■ What to produce ■
For each line of the data below, copy it if it holds the word "will".

Dataset entries
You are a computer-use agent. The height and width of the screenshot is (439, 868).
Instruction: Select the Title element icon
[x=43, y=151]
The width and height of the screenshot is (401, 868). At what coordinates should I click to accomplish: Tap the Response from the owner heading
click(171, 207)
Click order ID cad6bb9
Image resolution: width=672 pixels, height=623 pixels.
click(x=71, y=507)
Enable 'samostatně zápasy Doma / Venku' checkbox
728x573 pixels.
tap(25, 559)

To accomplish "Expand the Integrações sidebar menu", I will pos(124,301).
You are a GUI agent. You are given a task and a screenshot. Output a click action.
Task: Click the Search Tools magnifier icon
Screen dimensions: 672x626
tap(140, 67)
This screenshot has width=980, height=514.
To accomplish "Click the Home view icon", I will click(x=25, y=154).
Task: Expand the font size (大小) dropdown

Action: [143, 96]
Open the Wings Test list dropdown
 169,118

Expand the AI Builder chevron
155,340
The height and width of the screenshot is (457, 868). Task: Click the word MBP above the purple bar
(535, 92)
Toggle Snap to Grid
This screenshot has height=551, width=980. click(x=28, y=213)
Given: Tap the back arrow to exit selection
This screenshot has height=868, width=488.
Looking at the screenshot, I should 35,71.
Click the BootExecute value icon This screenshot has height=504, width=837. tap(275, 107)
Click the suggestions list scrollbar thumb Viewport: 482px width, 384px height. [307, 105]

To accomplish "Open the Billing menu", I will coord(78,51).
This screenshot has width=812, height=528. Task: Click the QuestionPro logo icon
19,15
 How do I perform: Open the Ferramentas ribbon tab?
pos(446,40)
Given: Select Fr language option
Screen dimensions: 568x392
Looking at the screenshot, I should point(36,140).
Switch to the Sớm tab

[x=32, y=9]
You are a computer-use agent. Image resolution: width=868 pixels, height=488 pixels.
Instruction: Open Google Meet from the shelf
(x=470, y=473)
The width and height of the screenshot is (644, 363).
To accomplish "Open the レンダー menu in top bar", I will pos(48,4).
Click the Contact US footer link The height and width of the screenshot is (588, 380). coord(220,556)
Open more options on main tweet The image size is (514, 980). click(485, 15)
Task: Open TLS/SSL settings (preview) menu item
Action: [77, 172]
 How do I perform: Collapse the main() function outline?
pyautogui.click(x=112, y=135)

■ Your response ■
To accomplish "Expand the Integrações sidebar menu", I will pos(124,301).
To accomplish "Click the Home view icon", I will click(x=25, y=154).
To accomplish "Open the Billing menu", I will coord(78,51).
To accomplish "Open the レンダー menu in top bar", I will pos(48,4).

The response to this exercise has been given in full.